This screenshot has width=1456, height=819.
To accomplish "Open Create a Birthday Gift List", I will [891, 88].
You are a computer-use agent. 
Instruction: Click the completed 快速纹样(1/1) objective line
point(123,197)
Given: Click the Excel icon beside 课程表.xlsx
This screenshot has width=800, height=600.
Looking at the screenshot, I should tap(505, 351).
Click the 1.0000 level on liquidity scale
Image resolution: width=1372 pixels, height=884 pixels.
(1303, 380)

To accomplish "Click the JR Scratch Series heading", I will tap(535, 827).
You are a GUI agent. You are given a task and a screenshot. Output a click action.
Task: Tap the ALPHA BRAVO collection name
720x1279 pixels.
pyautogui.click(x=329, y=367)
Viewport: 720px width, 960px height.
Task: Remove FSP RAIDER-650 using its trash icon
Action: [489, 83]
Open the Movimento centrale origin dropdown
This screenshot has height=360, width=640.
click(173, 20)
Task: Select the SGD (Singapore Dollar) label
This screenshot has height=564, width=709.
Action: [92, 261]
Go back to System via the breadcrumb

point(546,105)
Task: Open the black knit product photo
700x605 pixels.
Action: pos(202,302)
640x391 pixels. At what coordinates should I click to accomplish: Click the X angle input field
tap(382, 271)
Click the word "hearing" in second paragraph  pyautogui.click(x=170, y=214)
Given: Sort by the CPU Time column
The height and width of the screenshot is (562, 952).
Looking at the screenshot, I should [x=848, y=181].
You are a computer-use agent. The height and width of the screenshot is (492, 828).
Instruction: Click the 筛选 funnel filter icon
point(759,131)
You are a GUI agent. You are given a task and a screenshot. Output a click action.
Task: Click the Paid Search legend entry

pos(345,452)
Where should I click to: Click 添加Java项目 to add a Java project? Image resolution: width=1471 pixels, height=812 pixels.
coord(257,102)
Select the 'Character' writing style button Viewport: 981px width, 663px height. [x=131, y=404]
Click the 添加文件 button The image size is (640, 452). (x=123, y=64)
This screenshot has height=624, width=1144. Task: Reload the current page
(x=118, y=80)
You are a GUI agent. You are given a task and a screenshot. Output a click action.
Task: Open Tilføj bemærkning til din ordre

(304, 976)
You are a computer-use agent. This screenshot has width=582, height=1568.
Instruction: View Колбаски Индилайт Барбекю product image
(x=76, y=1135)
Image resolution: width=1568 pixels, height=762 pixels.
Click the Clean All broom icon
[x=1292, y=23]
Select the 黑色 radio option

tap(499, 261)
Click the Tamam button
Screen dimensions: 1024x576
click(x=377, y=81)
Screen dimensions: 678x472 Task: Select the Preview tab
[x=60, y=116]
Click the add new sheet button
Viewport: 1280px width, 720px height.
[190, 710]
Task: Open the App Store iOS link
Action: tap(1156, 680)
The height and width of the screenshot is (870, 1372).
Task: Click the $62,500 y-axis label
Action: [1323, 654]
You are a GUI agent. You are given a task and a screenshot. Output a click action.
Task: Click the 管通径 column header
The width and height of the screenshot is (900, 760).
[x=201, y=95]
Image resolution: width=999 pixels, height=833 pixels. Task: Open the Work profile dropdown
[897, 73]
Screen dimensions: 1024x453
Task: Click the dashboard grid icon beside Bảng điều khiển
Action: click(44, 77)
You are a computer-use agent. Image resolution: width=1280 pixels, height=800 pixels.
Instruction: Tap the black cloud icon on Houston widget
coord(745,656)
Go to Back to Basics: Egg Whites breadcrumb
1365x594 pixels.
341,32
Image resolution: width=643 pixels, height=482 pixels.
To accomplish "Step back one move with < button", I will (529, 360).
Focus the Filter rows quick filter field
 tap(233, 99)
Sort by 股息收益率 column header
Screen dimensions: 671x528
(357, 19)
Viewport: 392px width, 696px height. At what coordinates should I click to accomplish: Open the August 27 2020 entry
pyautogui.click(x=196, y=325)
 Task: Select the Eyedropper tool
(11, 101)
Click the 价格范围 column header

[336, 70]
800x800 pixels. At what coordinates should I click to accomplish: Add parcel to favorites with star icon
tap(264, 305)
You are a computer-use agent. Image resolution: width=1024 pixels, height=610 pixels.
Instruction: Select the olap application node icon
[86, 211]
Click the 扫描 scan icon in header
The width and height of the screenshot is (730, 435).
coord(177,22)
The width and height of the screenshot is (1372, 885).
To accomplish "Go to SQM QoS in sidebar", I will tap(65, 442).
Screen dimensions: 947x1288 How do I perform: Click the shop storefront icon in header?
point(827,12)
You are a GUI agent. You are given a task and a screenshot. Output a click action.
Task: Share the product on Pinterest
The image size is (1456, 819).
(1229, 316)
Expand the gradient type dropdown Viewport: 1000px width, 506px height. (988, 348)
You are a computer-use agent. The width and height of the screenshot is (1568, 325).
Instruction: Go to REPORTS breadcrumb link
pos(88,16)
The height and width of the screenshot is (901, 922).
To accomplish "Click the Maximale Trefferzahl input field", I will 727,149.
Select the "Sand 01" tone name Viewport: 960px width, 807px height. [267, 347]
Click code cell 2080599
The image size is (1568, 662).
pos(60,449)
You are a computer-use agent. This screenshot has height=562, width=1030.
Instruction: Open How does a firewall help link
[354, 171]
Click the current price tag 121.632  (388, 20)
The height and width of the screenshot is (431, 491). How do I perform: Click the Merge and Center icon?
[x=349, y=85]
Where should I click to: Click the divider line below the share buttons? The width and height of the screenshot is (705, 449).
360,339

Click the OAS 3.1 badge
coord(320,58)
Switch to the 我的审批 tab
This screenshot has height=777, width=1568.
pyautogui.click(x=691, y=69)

§ §

> WORK INSTRUCTIONS: The complete material above is to be retyped word for word.

> OUTPUT OF THE TASK:
This screenshot has width=1456, height=819.
To accomplish "Open Create a Birthday Gift List", I will [891, 88].
You are a computer-use agent. 
Instruction: Click the completed 快速纹样(1/1) objective line
point(123,197)
Given: Click the Excel icon beside 课程表.xlsx
This screenshot has width=800, height=600.
Looking at the screenshot, I should tap(505, 351).
Click the 1.0000 level on liquidity scale
Image resolution: width=1372 pixels, height=884 pixels.
(1303, 380)

To accomplish "Click the JR Scratch Series heading", I will tap(535, 827).
You are a GUI agent. You are given a task and a screenshot. Output a click action.
Task: Tap the ALPHA BRAVO collection name
720x1279 pixels.
pyautogui.click(x=329, y=367)
Viewport: 720px width, 960px height.
Task: Remove FSP RAIDER-650 using its trash icon
Action: [489, 83]
Open the Movimento centrale origin dropdown
This screenshot has height=360, width=640.
click(173, 20)
Task: Select the SGD (Singapore Dollar) label
This screenshot has height=564, width=709.
Action: [92, 261]
Go back to System via the breadcrumb

point(546,105)
Task: Open the black knit product photo
700x605 pixels.
Action: pos(202,302)
640x391 pixels. At what coordinates should I click to accomplish: Click the X angle input field
tap(382, 271)
Click the word "hearing" in second paragraph  pyautogui.click(x=170, y=214)
Given: Sort by the CPU Time column
The height and width of the screenshot is (562, 952).
Looking at the screenshot, I should [x=848, y=181].
You are a computer-use agent. The height and width of the screenshot is (492, 828).
Instruction: Click the 筛选 funnel filter icon
point(759,131)
You are a GUI agent. You are given a task and a screenshot. Output a click action.
Task: Click the Paid Search legend entry

pos(345,452)
Where should I click to: Click 添加Java项目 to add a Java project? Image resolution: width=1471 pixels, height=812 pixels.
coord(257,102)
Select the 'Character' writing style button Viewport: 981px width, 663px height. [x=131, y=404]
Click the 添加文件 button The image size is (640, 452). (x=123, y=64)
This screenshot has height=624, width=1144. Task: Reload the current page
(x=118, y=80)
You are a GUI agent. You are given a task and a screenshot. Output a click action.
Task: Open Tilføj bemærkning til din ordre

(304, 976)
You are a computer-use agent. This screenshot has width=582, height=1568.
Instruction: View Колбаски Индилайт Барбекю product image
(x=76, y=1135)
Image resolution: width=1568 pixels, height=762 pixels.
Click the Clean All broom icon
[x=1292, y=23]
Select the 黑色 radio option

tap(499, 261)
Click the Tamam button
Screen dimensions: 1024x576
click(x=377, y=81)
Screen dimensions: 678x472 Task: Select the Preview tab
[x=60, y=116]
Click the add new sheet button
Viewport: 1280px width, 720px height.
[190, 710]
Task: Open the App Store iOS link
Action: tap(1156, 680)
The height and width of the screenshot is (870, 1372).
Task: Click the $62,500 y-axis label
Action: [1323, 654]
You are a GUI agent. You are given a task and a screenshot. Output a click action.
Task: Click the 管通径 column header
The width and height of the screenshot is (900, 760).
[x=201, y=95]
Image resolution: width=999 pixels, height=833 pixels. Task: Open the Work profile dropdown
[897, 73]
Screen dimensions: 1024x453
Task: Click the dashboard grid icon beside Bảng điều khiển
Action: click(44, 77)
You are a computer-use agent. Image resolution: width=1280 pixels, height=800 pixels.
Instruction: Tap the black cloud icon on Houston widget
coord(745,656)
Go to Back to Basics: Egg Whites breadcrumb
1365x594 pixels.
341,32
Image resolution: width=643 pixels, height=482 pixels.
To accomplish "Step back one move with < button", I will (529, 360).
Focus the Filter rows quick filter field
 tap(233, 99)
Sort by 股息收益率 column header
Screen dimensions: 671x528
(357, 19)
Viewport: 392px width, 696px height. At what coordinates should I click to accomplish: Open the August 27 2020 entry
pyautogui.click(x=196, y=325)
 Task: Select the Eyedropper tool
(11, 101)
Click the 价格范围 column header

[336, 70]
800x800 pixels. At what coordinates should I click to accomplish: Add parcel to favorites with star icon
tap(264, 305)
You are a computer-use agent. Image resolution: width=1024 pixels, height=610 pixels.
Instruction: Select the olap application node icon
[86, 211]
Click the 扫描 scan icon in header
The width and height of the screenshot is (730, 435).
coord(177,22)
The width and height of the screenshot is (1372, 885).
To accomplish "Go to SQM QoS in sidebar", I will tap(65, 442).
Screen dimensions: 947x1288 How do I perform: Click the shop storefront icon in header?
point(827,12)
You are a GUI agent. You are given a task and a screenshot. Output a click action.
Task: Share the product on Pinterest
The image size is (1456, 819).
(1229, 316)
Expand the gradient type dropdown Viewport: 1000px width, 506px height. (988, 348)
You are a computer-use agent. The width and height of the screenshot is (1568, 325).
Instruction: Go to REPORTS breadcrumb link
pos(88,16)
The height and width of the screenshot is (901, 922).
To accomplish "Click the Maximale Trefferzahl input field", I will 727,149.
Select the "Sand 01" tone name Viewport: 960px width, 807px height. [267, 347]
Click code cell 2080599
The image size is (1568, 662).
pos(60,449)
You are a computer-use agent. This screenshot has height=562, width=1030.
Instruction: Open How does a firewall help link
[354, 171]
Click the current price tag 121.632  (388, 20)
The height and width of the screenshot is (431, 491). How do I perform: Click the Merge and Center icon?
[x=349, y=85]
Where should I click to: Click the divider line below the share buttons? The width and height of the screenshot is (705, 449).
360,339

Click the OAS 3.1 badge
coord(320,58)
Switch to the 我的审批 tab
This screenshot has height=777, width=1568.
pyautogui.click(x=691, y=69)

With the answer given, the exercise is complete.